What would be possible now is a significant increase of open water caused by ice compression. By causing surface divergence and convergence areas, the the storm should crunch some surface ice together. Ice area should go down with an increase in average thickness and no change in volume. This would of course result in an albedo decline and and increase in the melting rate. This would of course be balanced against the direct effects of the snow and cooler and cloudier weather caused by the storm itself.

Rob Dekker

Bill Fothergill said

It looks as though someone at NSIDC has done a bit of cut&paste without checking if the paragraph still makes sense. ... I would hazard a guess that, from Jan 2008 onwards, the offset value reduces to 0.029 - but it could certainly have been phrased better.

Does that help?

Yes, it does, and thank you for your reply.
I also noticed the difference between the notes in the old and the new files, and that the new 'area' numbers are adjusted upward (by indeed about 0.3) for 2008 onward.

So I think you are right that the new discontinuity is in 2008 only, and not in 2013. But I will contact the NSIDC helpdesk just to make sure.

Wipneus said :

Think of it: even if area equals extent every day of the month - 100% concentration within the ice extent, never any melt ponds or leads- grid cells that are only covered with ice during part of the month lead to an average concentration less than 100%.

I had to read that sentence a couple of times, but I understand what you mean. And yes, this may be a problem for even my simple model, and it may explain differences between the NSIDC's area numbers and other data sets.

Let me think about this a bit and then I will try to come up with a better method for determining "extent minus area" as a metric to determine leads and melting ponds.

Thanks !


Rob, I was tired glad you could figure it out.

Make sure that you did see my compactness graph at

Three different sea ice concentration datasets, computed by very different methods (not to mention the two different satellite sensors) all agree that the compactness in May (and currently) is unusually high.

Daily data for NSIDC is here:

Data for the Jaxa L3 SIC is here:

Data for the Uni Hamburg 3.125km AMSR2 SIC is here:


Our friend has bottomed out at 970 hPa:


D, the persistent cyclone, as far as I remember, was weak and . . . persistent :) Came from Siberia like a thief in the night and stood for weeks ocuppying the Arctic. This one is more like SWAT from Northern Europe breaking into the house, so to speak :) Still we will see if the SWAT calm down and decide to stay for a coffee or two


Although the truth is, the forecast for Beaufort and especially Chukchi for the next five days or so does not look very conductive for melting. Lows, lack of insolation . . . the momentum there may be lost or delayed, the clock is ticking and sun is needed.
A great steady warm flow toward Fram may be developing though.


Help me understand. One of the features of Cyrosphere today is their view of snow cover. I have never seen this much snow cover left in June. Other comments indicate snow cover is low in the northern hemisphere but this is not even close to what I am seeing on their map?

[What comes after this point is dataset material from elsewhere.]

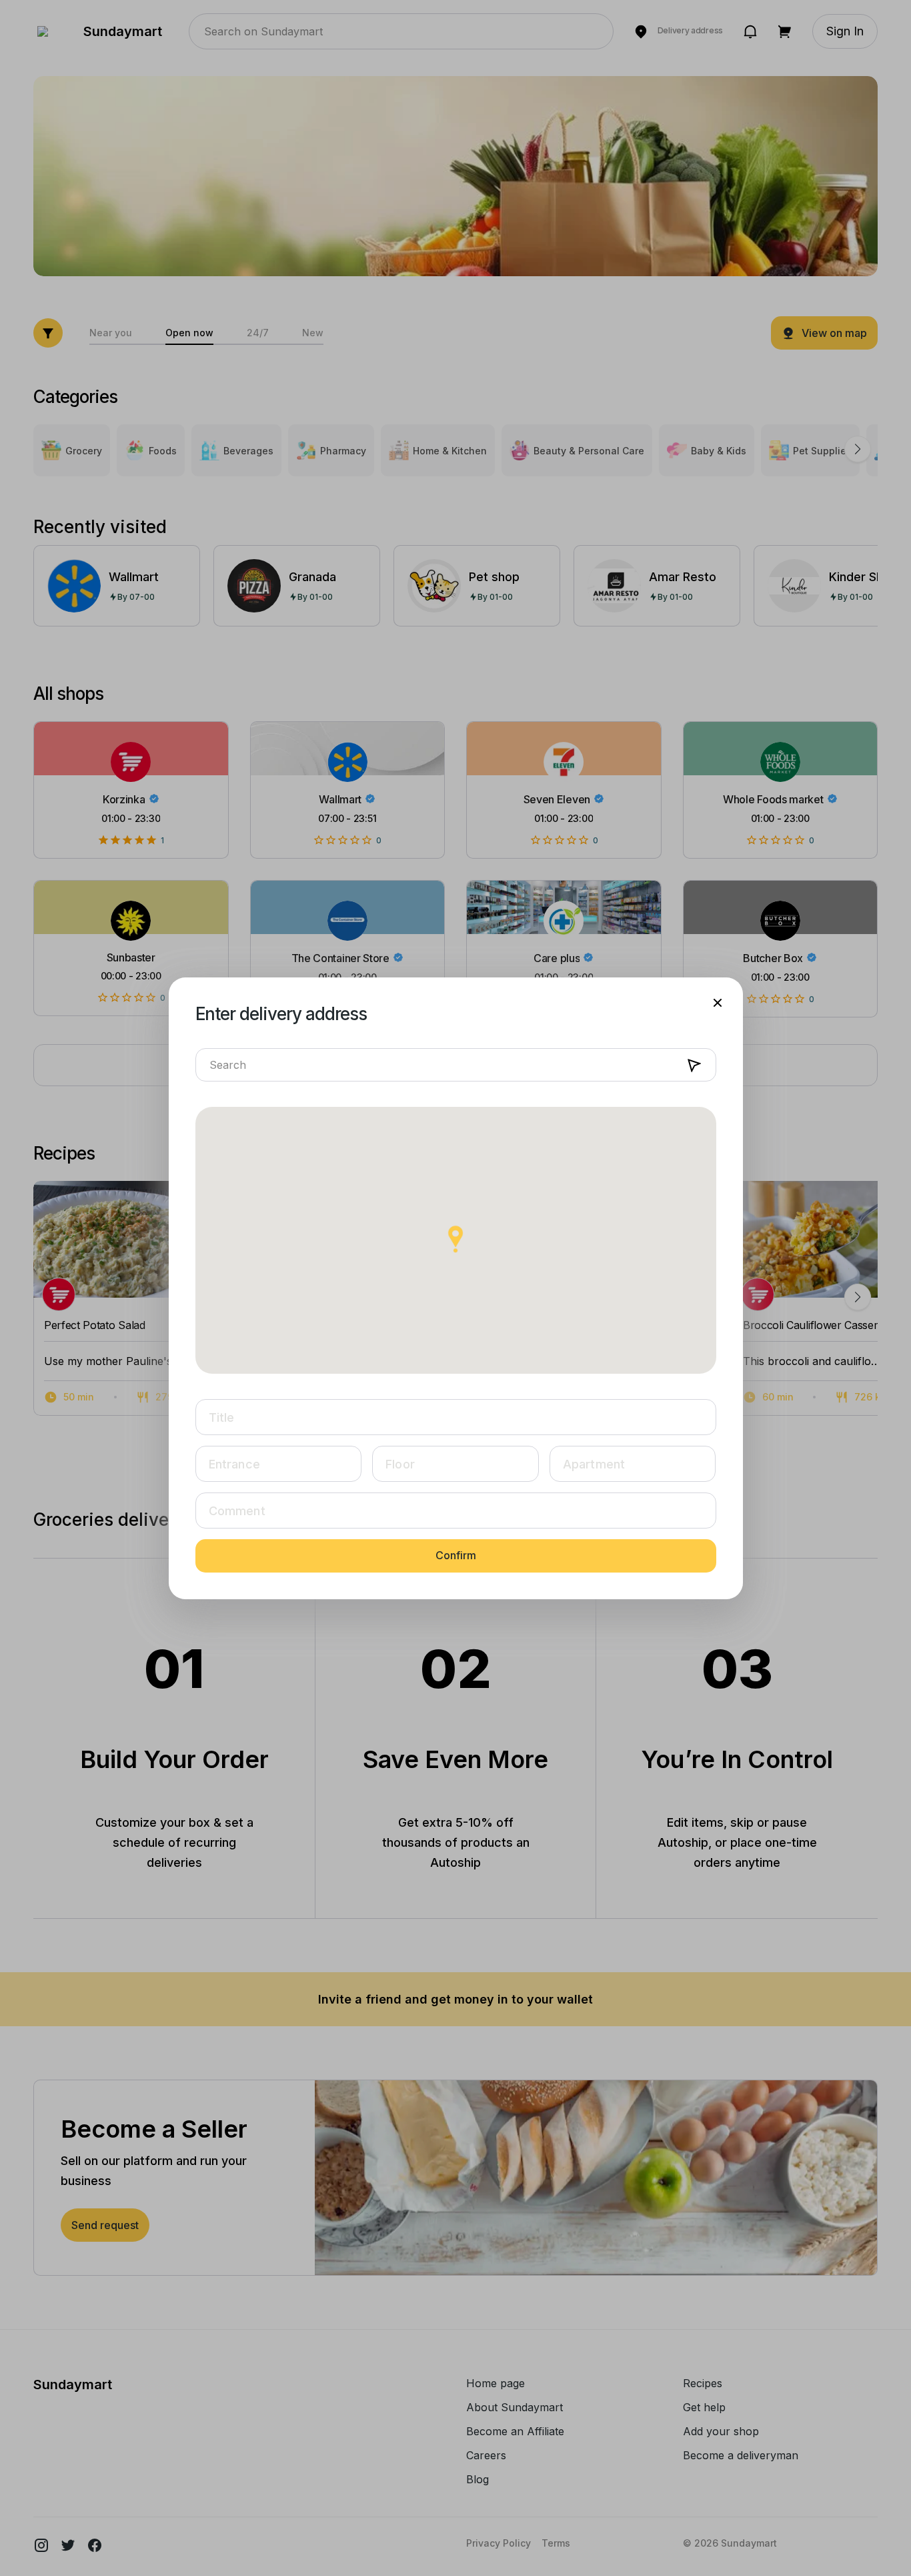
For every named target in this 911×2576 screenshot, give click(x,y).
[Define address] (694, 1066)
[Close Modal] (718, 1003)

Can somebody explain please?

Chris Reynolds

Thanks Rob, glad to see it was a useful perspective.

Kevin O'Neill

RunOnCircles:Look near the top of the Cryosphere Today Homepage on the lefthand side, above the global maps and below the charts; you'll find this note:

"Note: snow cover data not updating ... we hope to have a new data source by July, 2015."


Thanks Kevin


Whatever ‘meltpond-june’ may or may not bring, the recent large Low has had an effect on ice distribution in the CAB.

 photo Polar detail 10062015 smallest_zpsmknvzird.jpg

This 500 km radius circle around the pole is from today’s MODIS, enhanced picture (bright -10/contrast +22/mid-tones -64).

It shows a lot of torn leads and open water, as the surface winds have dispersed while compacting elsewhere. It looks like the large swath of thinner ice in the ‘Laptev-bite-to-come’ has been messed up most.
I’ll post a larger version on the Forum.


Thanks for that, Werther. Awesome.

Things have slowed down in the Arctic right now, but the second round is about to begin.